Barrett Brown’s work through Project PM was
one of the first collaborative investigations into the US corporate
surveillance industry. Looking into corporate firms that work hand-in-hand with
the government to surveil on citizens, Mr Brown was one of the first to shed
light on this unaccountable industry.
The HBGary revelations that came out through
the work of Barret Brown and others showed that HBGary and related companies
were involved in plans to spread disinformation and to attack watchdog
organisations, including WikiLeaks and US Chamber Watch. For example, the emails
revealed a plan to form a group called Team Themis with
a number of companies from the industry to "ruin" WikiLeaks by
submitting false documents in the hope they would be published, as well as
discrediting WikiLeaks staff and supporters (including the journalist Glenn
Greenwald). HBGary was also
bidding to fulfil a tender from the US Air Force to assist it in manipulating
social media to spread propaganda about the Air Force." (my bold)

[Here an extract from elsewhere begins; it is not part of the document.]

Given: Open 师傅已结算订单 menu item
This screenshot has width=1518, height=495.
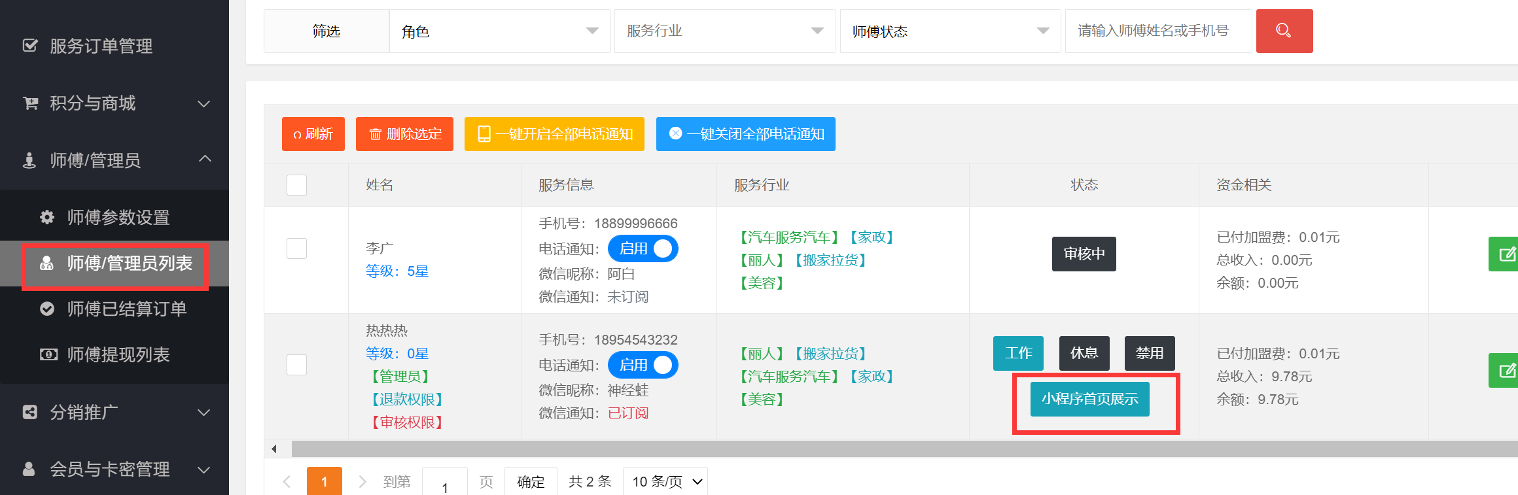Looking at the screenshot, I should point(126,309).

As background, here is a summary of HBGary's expertise:
As I highlighted above, the plan was to destroy WikiLeaks from
within by discrediting their efforts with the use of false documents.
This plan is highlighted in the following innocuous looking email from 2010:
Note that there is an attachment to this email, a 24 slide
presentation outlining "The Wikileaks Threat" which you can download
from Scribd here. As well, please note that Palantir Technologies is
one of the partners in this program; Palantir claims the following on its
website:
"Palantir Technologies is a mission-driven company, and a core
component of that mission is protecting our fundamental rights to privacy and
civil liberties. Since its inception, Palantir has invested its intellectual
and financial capital in engineering technology that can be used to solve the
world’s hardest problems while simultaneously protecting individual liberty.

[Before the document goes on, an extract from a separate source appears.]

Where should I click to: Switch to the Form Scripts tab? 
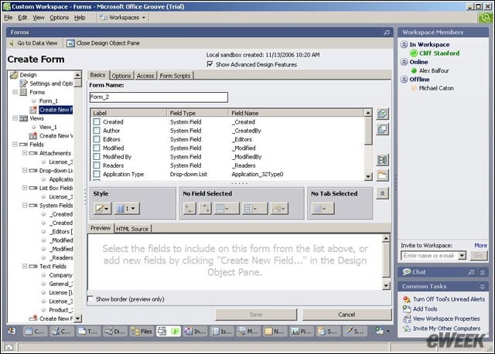point(175,76)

Robust privacy and civil liberties protections are essential to building public
confidence in the management of data, and thus are an essential part of any
information system that uses Palantir software." (my bold)
As you
will see in this posting, this self-description is somewhat ironic.

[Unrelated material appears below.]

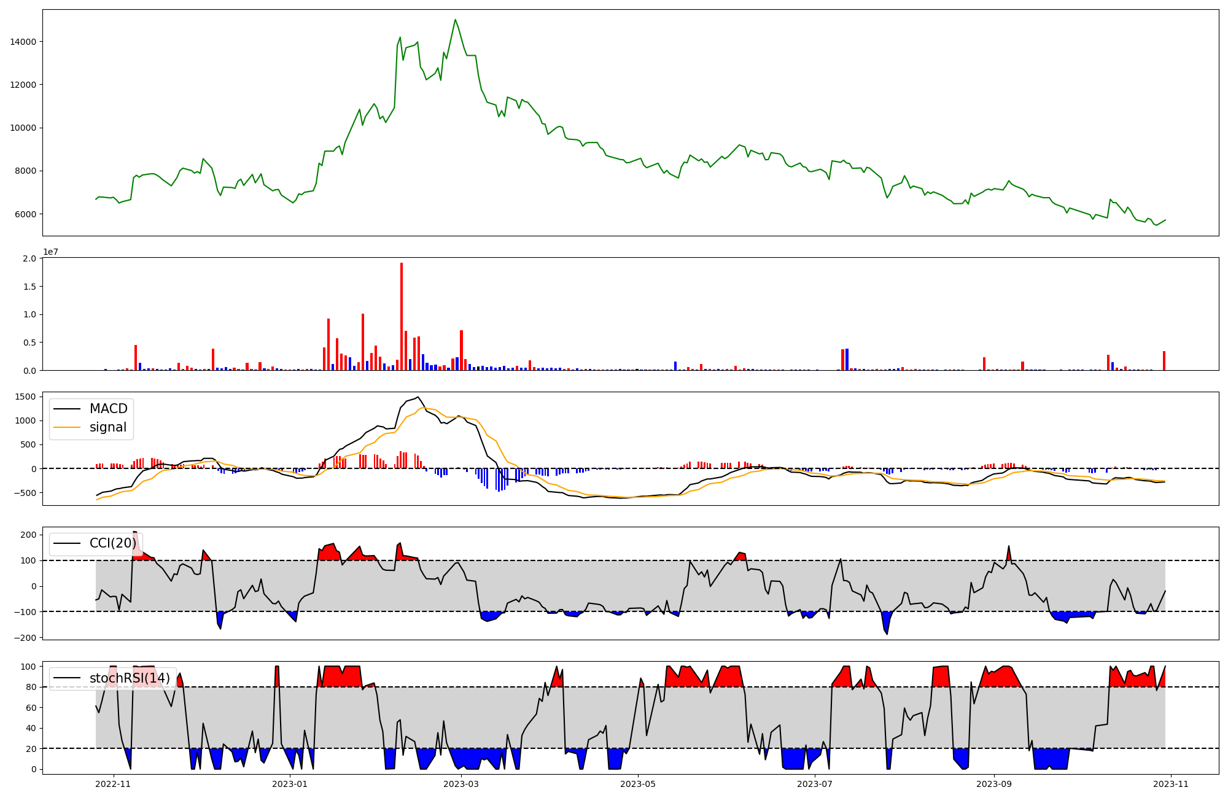The width and height of the screenshot is (1228, 798).
Task: Click the signal legend label
Action: [107, 427]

Let's start by looking at some background information about
WikiLeaks from the presentation noting that "Glenn" refers to
Glenn Greenwald, former journalist for The Guardian who was responsible
for breaking the Edward Snowden/NSA snooping story:
The presentation goes on to note that WikiLeaks uses a strategy of
migrating their use of servers around the globe, making the organization
far more difficult to trace (and shut down). As well, they are incorporated and
registered in different countries that provide maximum legal protection; for
example, at the time, they had a library in Australia, a foundation in France and two no-name tax
exempt non-profits in the United States. The presentation notes that
their weakness is a lack of funding because governments are blocking
their funding sources and that security concerns could be used to make
potential submitters of documents to WikiLeaks doubt the safety of
interacting with the group.
Here's the key slide, the proposed strategy for discrediting and ultimately destroying WikiLeaks:
Note the use of disinformation through the submission of fake documents
to bring WikiLeaks to its knees. The plan by HBGary and
its affiliates was to destroy WikiLeaks by having them release fake
documents to the public. Additionally, they wanted to use cyber
attacks against Wikileaks's server infrastructure and create the impression
that supplying information to WikiLeaks was risky.
This gives us an inside look at what lengths the Deep State will go to to keep information from reaching the public. During the 2016 election cycle, the information released by WikiLeaks likely played at least some role in the final outcome of the U.S. Presidential race. The loss of an organization like WikiLeaks would mean that so much more secret activity would go on behind closed doors, keeping the public from knowing what is really going on in Washington, Corporate America and other jurisdictions. After all, those who lead us would rather that the sweaty masses lived their humble lives without giving any thought to their true motivations.